The critics cite not just Arcoxia's side effects but also that Merck tested it against diclofenac, an older painkiller known to raise heart risks. A fairer comparison would have been to a medicine that does not do that, such as naproxen, sold as Aleve, they say.
"The development program for Arcoxia is fatally flawed," said Dr. Steven Nissen, a Cleveland Clinic cardiologist who formerly headed the Food and Drug Administration's cardiac drug advisory panel. "My advice to the FDA is that they should not approve this drug."
Dr. David Graham, an FDA drug safety expert who has criticized his agency's handling of Vioxx, agreed.
"It's my own suspicion that this study was intentionally designed to minimize the possibility of their having a repeat of what happened with VIGOR," the study that revealed Vioxx's heart risks, he said.
The new research "raises red flags," Graham said, and gave his personal opinion that the drug should not be approved. "There's every reason to think it suffers from the same problems" as Vioxx, he said.
Merck stock rose 47 cents to $43.59 in morning trading on the New York Stock Exchange.
Vioxx was a blockbuster arthritis drug when Merck pulled it from the market in September 2004 over safety concerns. Like Arcoxia, it is a cox-2 inhibitor, a class of drugs originally developed to be gentler on the stomach and hopefully easier to take long-term than traditional pain relievers.
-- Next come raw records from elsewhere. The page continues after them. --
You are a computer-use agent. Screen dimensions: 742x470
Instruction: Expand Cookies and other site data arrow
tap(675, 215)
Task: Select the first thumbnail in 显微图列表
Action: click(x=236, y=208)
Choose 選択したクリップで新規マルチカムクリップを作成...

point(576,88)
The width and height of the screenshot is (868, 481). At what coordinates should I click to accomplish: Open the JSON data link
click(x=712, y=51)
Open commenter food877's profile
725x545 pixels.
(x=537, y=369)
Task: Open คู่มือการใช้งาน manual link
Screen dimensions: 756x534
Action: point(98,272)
Arcoxia already is widely used in other countries, and Merck has been seeking approval to sell it in the United States. In August, the company said preliminary data from unpublished studies showed that Arcoxia did not increase heart risks more than diclofenac, sold as Cataflam and Voltaren by Switzerland-based Novartis AG.
On Monday, pooled results of three studies of Arcoxia were to be published in the British journal The Lancet and presented at an American Heart Association conference in Chicago.
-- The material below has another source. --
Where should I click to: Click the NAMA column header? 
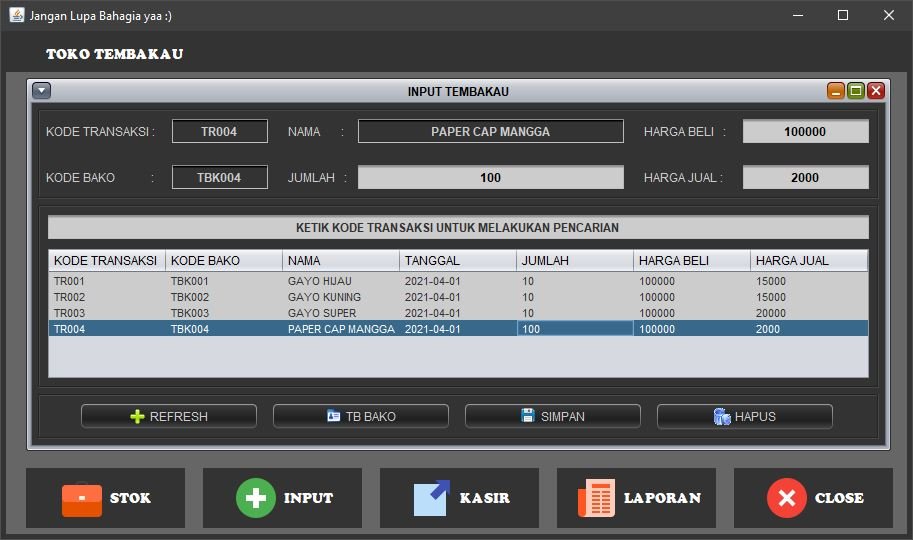340,261
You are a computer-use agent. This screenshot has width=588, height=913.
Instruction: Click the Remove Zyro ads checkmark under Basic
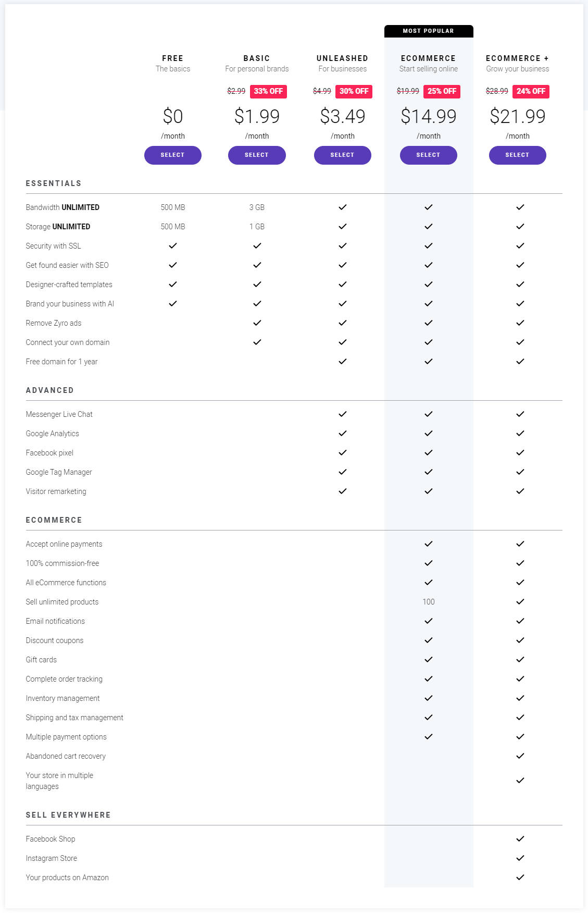(x=257, y=323)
They involved 34,701 arthritis patients, average age 63, in the United States and 37 other countries. One-third had heart disease or multiple risk factors for it.
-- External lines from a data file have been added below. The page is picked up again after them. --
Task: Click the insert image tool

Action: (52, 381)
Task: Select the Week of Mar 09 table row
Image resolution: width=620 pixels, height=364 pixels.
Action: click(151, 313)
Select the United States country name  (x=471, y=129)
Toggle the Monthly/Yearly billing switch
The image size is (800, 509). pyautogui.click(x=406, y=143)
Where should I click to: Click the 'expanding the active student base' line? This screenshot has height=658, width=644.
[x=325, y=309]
After an average of 18 months on either drug, clot-related heart problems were statistically similar — 320 among the 17,412 who started the study on Arcoxia, and 323 among the 17,289 on diclofenac, said lead author Dr. Christopher Cannon of Brigham and Women's Hospital in Boston.
About one percent of each group suffered a heart attack, stroke or death within a year of starting on their drug. That rose to about 2.5 percent three years later.
Arcoxia users were 30 percent less likely to have ulcers, stomach bleeding or other gastrointestinal problems (176 cases versus 246 on diclofenac), but the rate of serious problems was similar.
"Most of the GI bleeding in this study was probably microscopic, meaning it wasn't clinically important," the FDA's Graham said.
Slightly more than half of each group stopped taking whichever drug they had been assigned. Side effects were the reason for 20 percent of the discontinuations. More people quit Arcoxia because of high blood pressure; more stopped diclofenac because of stomach or liver problems. Congestive heart failure was rare but more common among those receiving a higher dose of Arcoxia than among those on a lower dose or diclofenac.
Cannon consults for Merck and other drug makers. Nissen currently heads a large study funded by Merck's chief rival in this field, Pfizer Inc., though he said he gets no salary from it and that all research revenue goes to the Cleveland Clinic Foundation.
The Arcoxia study "isn't the answer to everything" about painkillers, but it provides one piece of the puzzle, Cannon said.
"A picture is emerging here," said co-author Garret FitzGerald, a University of Pennsylvania scientist who believes that all cox-2 drugs bring additional heart and stroke risks because they work through a common mechanism.
"If you have people that are at risk of heart disease ... you stay away from these drugs at the cox-2 end of the spectrum and tilt towards the other end, where naproxen lies," he said.
Conversely, if someone's risk of ulcer or stomach bleeding is high, a cox-2 might make more sense, he said. Pfizer's Celebrex is the only one still on the market in the U.S.